Tuesday, June 26, 2012

How to Make an Extraordinary Salad

Tell me if this sounds familiar.  It is 1:00 in the afternoon, time to stop for lunch and you open your desk drawer to find the same tired menus.  Same options as yesterday: sandwiches that are more meat than bread, oily pizzas, cheese steaks and pastrami sandwiches all made on the same flat top grill with crusty brown bits.  The same places that offer the before mentioned will also offer a salad option and your thinking, 'It would be great to have something healthy and light." So you order the salad and what do you get?  A ridiculous amount of iceberg lettuce topped with processed cheese cubes, deli meat, a dried out hard boiled egg, and maybe, just maybe a whole, pitted, black olive that came out of a can.  Let's not forget the little cup of thick, viscous salad dressing most likely originating from a bottle marked Kraft.

Now tell me, was it worth it?  Do you feel healthier?  In fact, I always marvel at how I feel worse after eating one of those salads than I would if I had had the cheese steak.  Who am I kidding?  I did have the cheese steak.  Do you know why?  Because I was secretly convinced that I do not like salad.  Secretly, because I a a huge proponent of healthy eating.

So where did salad go wrong for me?  I think it started in high school, when salad was for girls who were watching their figures.  I hated those girls.  If I was going to eat a hamburger I wasn't going to apologize for it because I was a girl.  Worse than that it meant that salad was not about the pleasure of eating, it was about restricting that pleasure.

So I would like to change how I feel about salad.  I have been hard at work exploring what a salad can offer and learned that an extraordinary salad is not only worth eating, but that which I will look forward to eating.  In fact, I will crave it.  That being said, there are a few things that need to understood as components of an extraordinary salad.

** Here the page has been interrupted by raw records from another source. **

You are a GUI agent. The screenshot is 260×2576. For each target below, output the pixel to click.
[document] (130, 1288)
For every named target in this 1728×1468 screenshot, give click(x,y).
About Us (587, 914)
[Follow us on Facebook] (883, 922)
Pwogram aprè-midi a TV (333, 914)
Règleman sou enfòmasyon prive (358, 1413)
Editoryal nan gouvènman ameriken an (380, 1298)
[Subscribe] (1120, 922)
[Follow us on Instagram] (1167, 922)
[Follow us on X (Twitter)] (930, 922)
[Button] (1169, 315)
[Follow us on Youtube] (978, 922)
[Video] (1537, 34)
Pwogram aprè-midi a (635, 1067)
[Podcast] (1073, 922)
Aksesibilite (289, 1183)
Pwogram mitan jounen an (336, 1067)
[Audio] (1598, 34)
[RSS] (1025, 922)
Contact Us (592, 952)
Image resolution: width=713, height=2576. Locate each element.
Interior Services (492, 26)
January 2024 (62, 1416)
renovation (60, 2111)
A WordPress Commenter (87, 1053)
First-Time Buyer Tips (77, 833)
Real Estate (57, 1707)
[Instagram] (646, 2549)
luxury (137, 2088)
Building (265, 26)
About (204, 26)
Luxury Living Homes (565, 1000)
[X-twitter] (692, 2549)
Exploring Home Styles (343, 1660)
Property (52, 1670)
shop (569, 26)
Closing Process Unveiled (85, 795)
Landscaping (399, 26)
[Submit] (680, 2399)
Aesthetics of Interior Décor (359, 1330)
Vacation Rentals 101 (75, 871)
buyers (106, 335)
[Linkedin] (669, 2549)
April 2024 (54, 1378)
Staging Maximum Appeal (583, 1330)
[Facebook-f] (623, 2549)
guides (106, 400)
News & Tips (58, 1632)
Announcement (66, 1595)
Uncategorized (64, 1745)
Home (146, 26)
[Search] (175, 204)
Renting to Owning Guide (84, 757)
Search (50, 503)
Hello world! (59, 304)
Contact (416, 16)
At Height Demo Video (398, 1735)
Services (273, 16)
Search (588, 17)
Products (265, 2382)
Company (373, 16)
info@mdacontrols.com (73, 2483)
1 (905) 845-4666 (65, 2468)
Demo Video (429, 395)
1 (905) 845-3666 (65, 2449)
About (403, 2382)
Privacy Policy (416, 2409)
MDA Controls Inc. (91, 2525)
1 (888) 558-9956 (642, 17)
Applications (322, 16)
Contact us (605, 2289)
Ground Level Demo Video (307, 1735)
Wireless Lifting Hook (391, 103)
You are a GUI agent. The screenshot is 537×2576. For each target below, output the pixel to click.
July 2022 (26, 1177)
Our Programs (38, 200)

Components of an Extraodinarily Good Salad:
  1. Contrasting textures: crunchy/creamy or soft - For example, crunchy greens or carrots with soft cheese or avocado
  2. Contrasting flavors: salty/ sweet, crispy/meaty - For example, dried fruit and nuts, or chicken and crunchy croutons
  3. Bright colors: Velieve me if your salad is dark brown and wilted green you are not excited about eating it
  4. You must have a salad spinner.  If this is an obvious fact, you are a cut above the rest of us.  If you are like me you may have thought that paper towels were a good enough drying method. They are not.  They are a hassle and never seem to get the leaves dry enough.  Spin out as much water as possible because a little will ruin you salad.
  5. Whatever greens you are using, if the leaves are large, cut them down the center vein first and then chop into bite size pieces.  That way you can get more flavors in one bite.
  6. No deli meat, no canned vegetables, no processed cheeses and for the love of Pete, no bottled salad dressing.  
Here are some other extroadinarily good salads that you really should try. Click on the link to go to these amazing sites.

  1. Cobb Salad from Smitten Kitchen
  2. Kale Market Salad from 101 Cookbooks
  3. Mark Bittman's Raw Beet Salad
  4. Cucumber Peanut and Basil Salad from Fine Cooking
  5. Raw Asparagus and Mushroom with Walnuts and Miso Dressing from Gourmande in the Kitchen
  6. Wedge Salad from No Recipes
This salad was inspired by one we had at a wedding this past weekend.  The avocados were perfectly ripe and coated the crisp romaine like a dressing.  It had a hint of lime and garlic.





Spicy Lime Chicken and Avocado Salad 

  • 1 head of  romaine lettuce 
  • 2 avocados cubed
  • 1 whole chicken breast, 4 cutlets or 4 to 6 tenderloins 
  • 14 cup of olive oil plus a little more for drizzling
  • 1/4 to 1/2 cup water, chicken broth or wine
  • 1 clove of garlic
  • half a shallot
  • juice from 1 and a half limes
  • 1/2 a teaspoon of turkish red pepper
  • 1/4 cup sunflower seeds
  • salt
  • black pepper or lemon pepper
Soak the romaine leaves in a a sink full of cold water or an extra large bowl.  Cut each leaf vertically along the vein, chop horizontally into bite size pieces, and add to the salad spinner.  Spin until dry.  Toss with cubed avocado and sunflower seeds.  Mince the garlic and shallot.  Add to a small bowl with lime juice.  Add salt to taste and red pepper.  Stir with a fork and add the olive oil in a slow steady stream.   Chop the uncooked chicken into bite size pieces or small cubes.  Toss in a small bowl with a drizzle olive oil, salt, pepper and 3 tablespoons of dressing with garlic and shallot.  Add hot skillet and stir.  When the chicken starts to stick add your choice of cooking liquid (water, stock or wine). toss chicken and dressing to taste with romaine and avocado.

1 comment:

  1. Here's to your discoveries of salad...long live!

    Salad spinner is something new for me and i do agree with your points of flavor/color combo.